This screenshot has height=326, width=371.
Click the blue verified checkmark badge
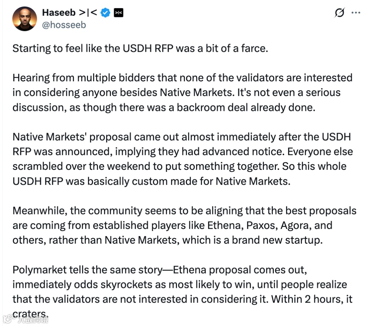[105, 13]
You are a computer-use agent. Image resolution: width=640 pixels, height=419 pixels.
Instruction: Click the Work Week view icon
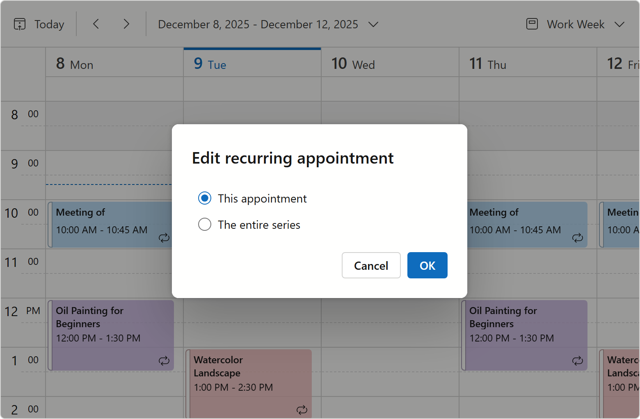tap(532, 24)
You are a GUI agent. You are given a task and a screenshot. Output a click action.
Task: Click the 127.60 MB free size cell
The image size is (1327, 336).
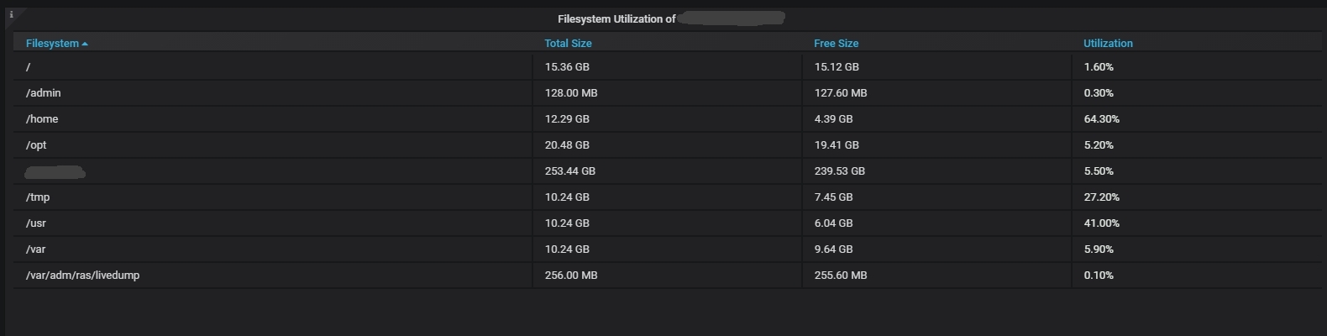click(x=840, y=93)
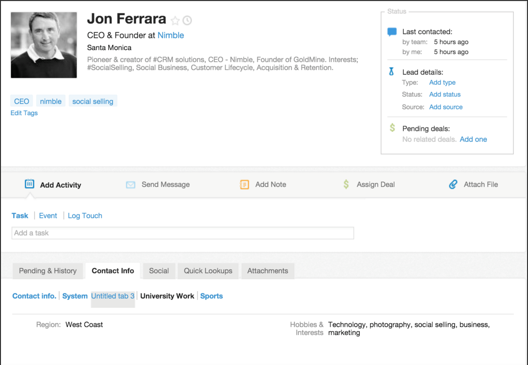The height and width of the screenshot is (365, 528).
Task: Click the Pending deals dollar icon
Action: 392,128
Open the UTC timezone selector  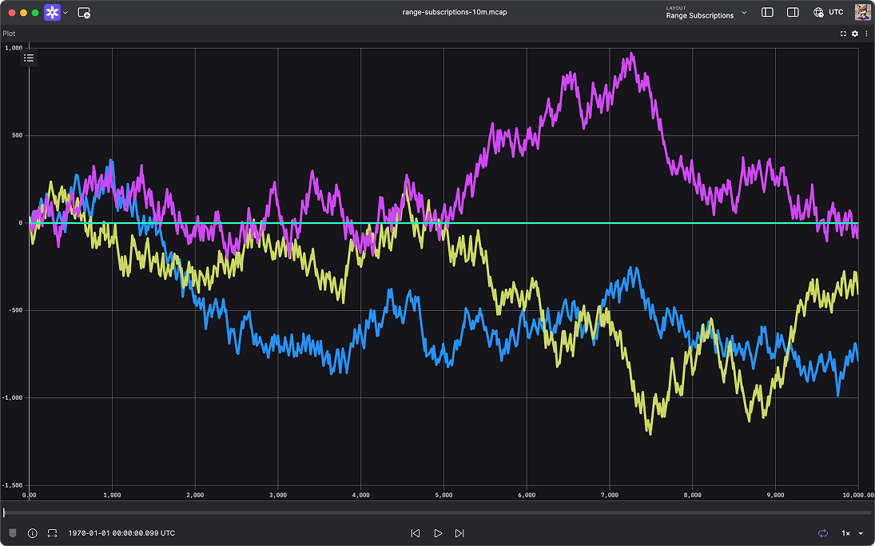(x=829, y=12)
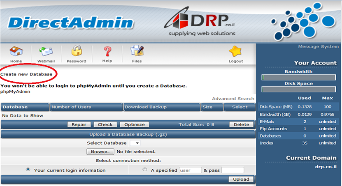Expand the Select Database dropdown

tap(135, 143)
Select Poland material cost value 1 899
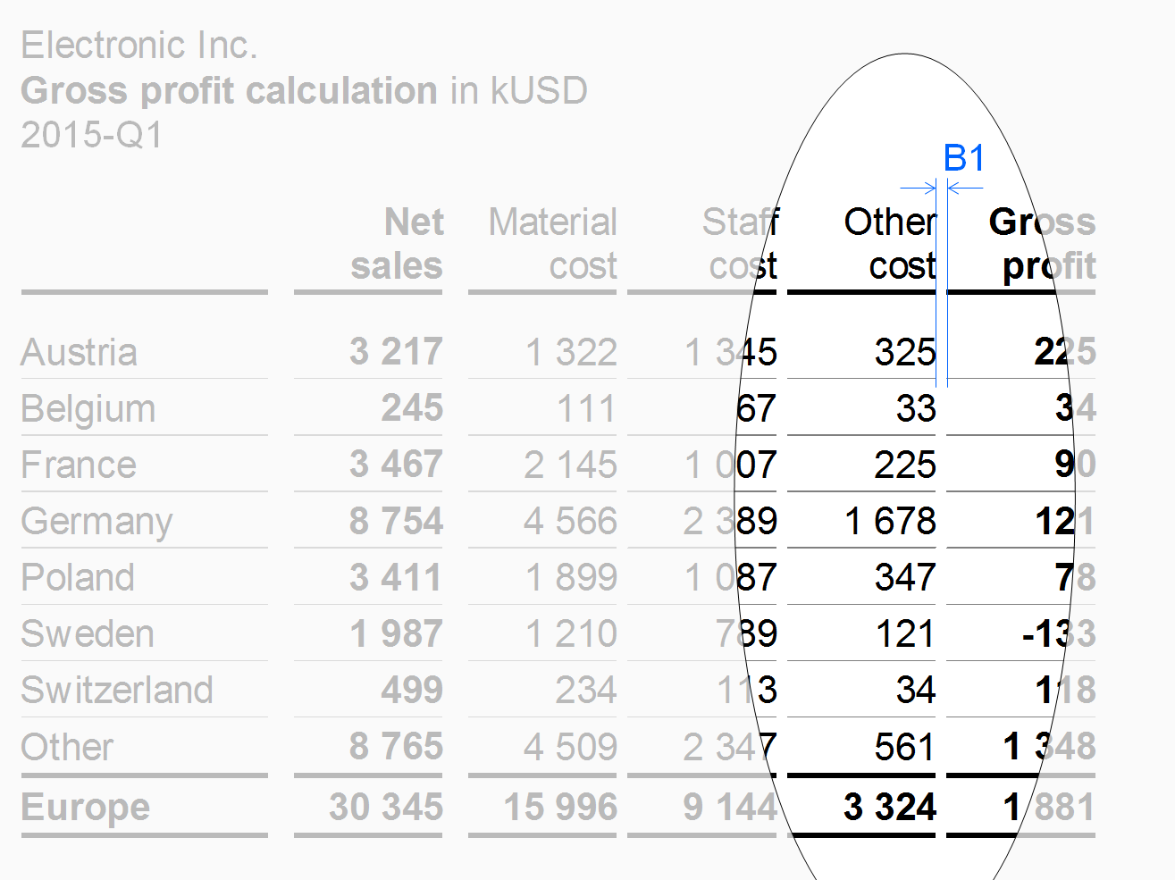The image size is (1175, 880). 571,577
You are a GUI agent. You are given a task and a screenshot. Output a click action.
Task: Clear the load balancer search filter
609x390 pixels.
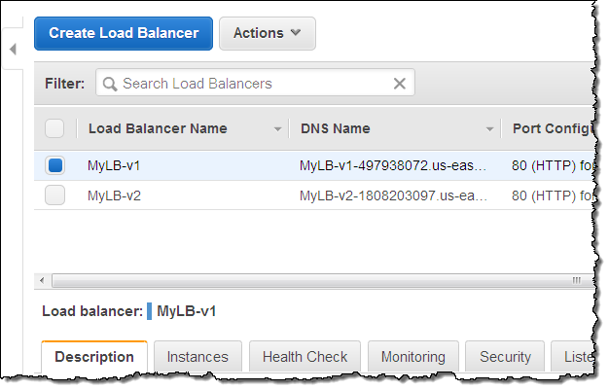(399, 84)
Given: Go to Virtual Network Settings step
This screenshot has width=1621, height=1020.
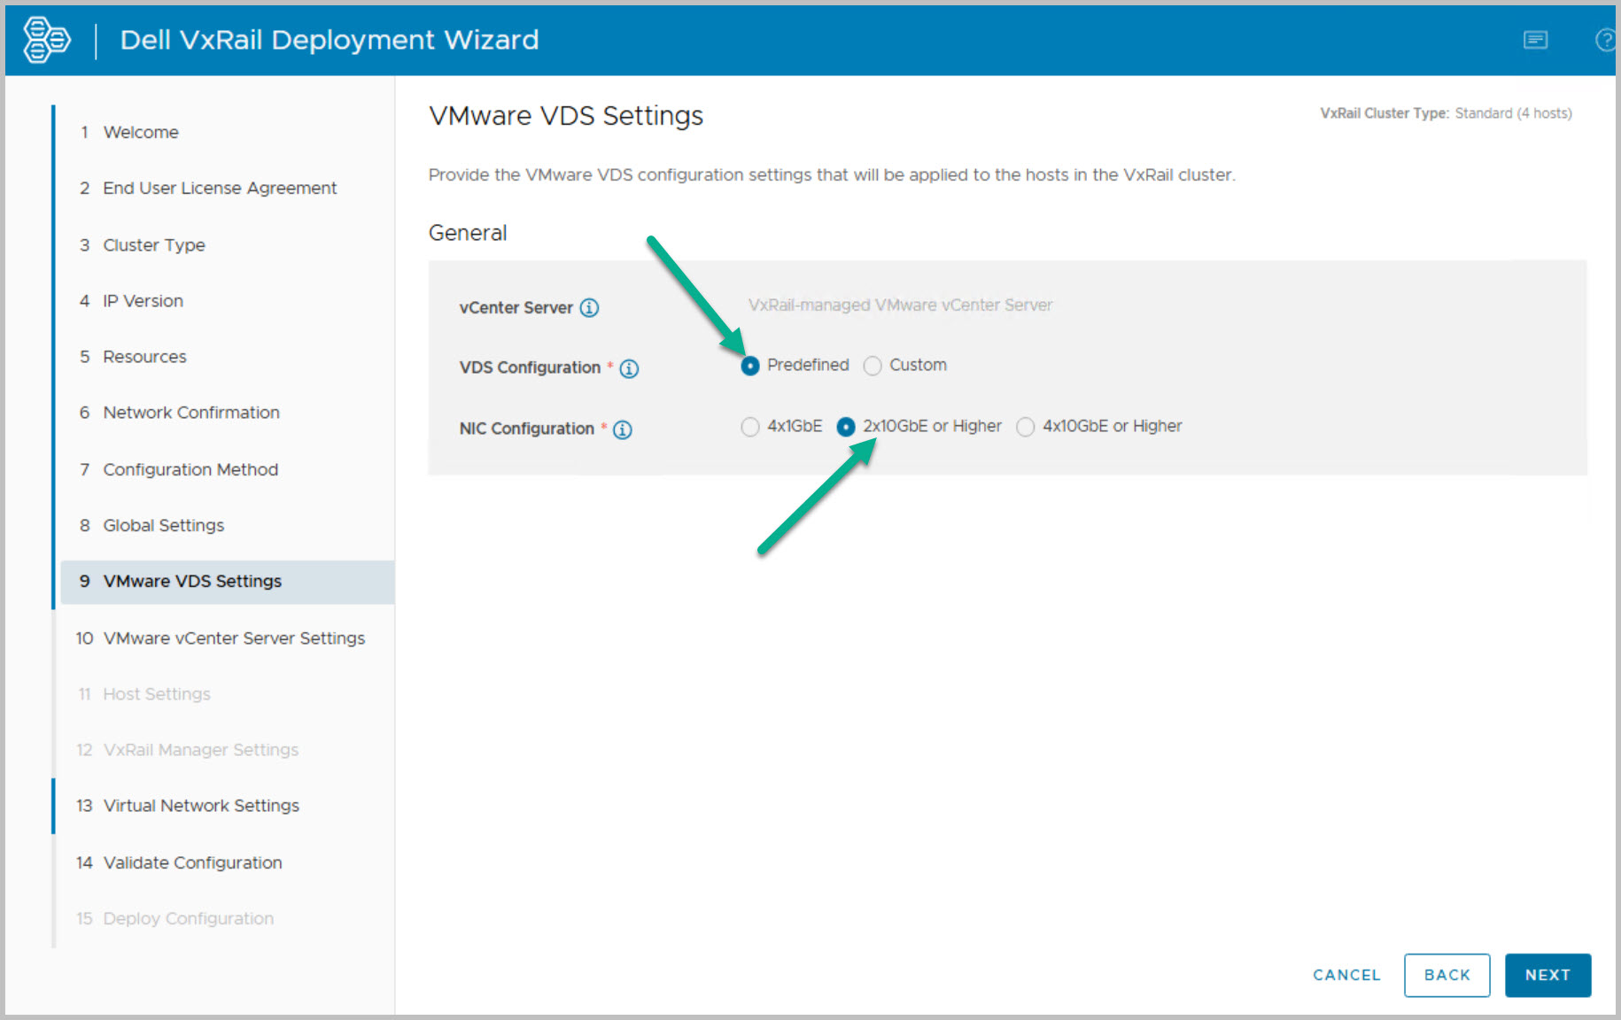Looking at the screenshot, I should tap(200, 806).
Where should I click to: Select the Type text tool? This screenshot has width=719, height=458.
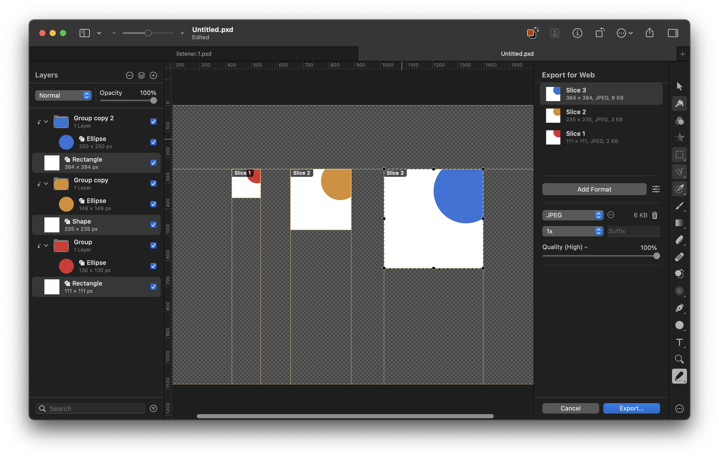click(679, 342)
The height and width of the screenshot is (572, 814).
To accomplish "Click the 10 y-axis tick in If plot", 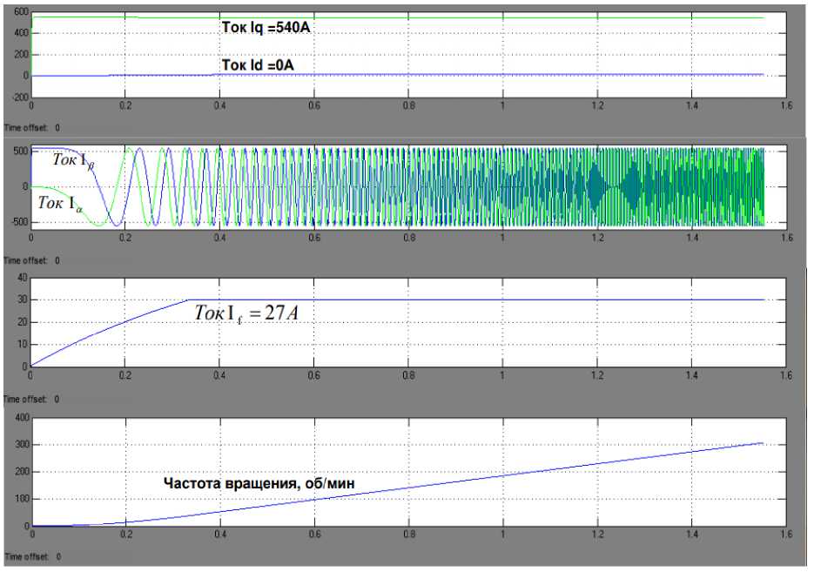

○ ○ ○ ○ ○ ○ ○

→ **Objetivo**:
Por favor, reescreva como uma lista JSON de strings, uma por linha e sem as linhas em branco, o trecho que vai do início das entradas até a linha que contém "tap(532, 24)", com ambas as pontas incluídas. Deixe as imagens fora da resposta.

→ **Resposta correta**:
[
  "This screenshot has height=326, width=371.",
  "Click the blue verified checkmark badge",
  "[105, 13]",
  "You are a computer-use agent. Image resolution: width=640 pixels, height=419 pixels.",
  "Instruction: Click the Work Week view icon",
  "tap(532, 24)"
]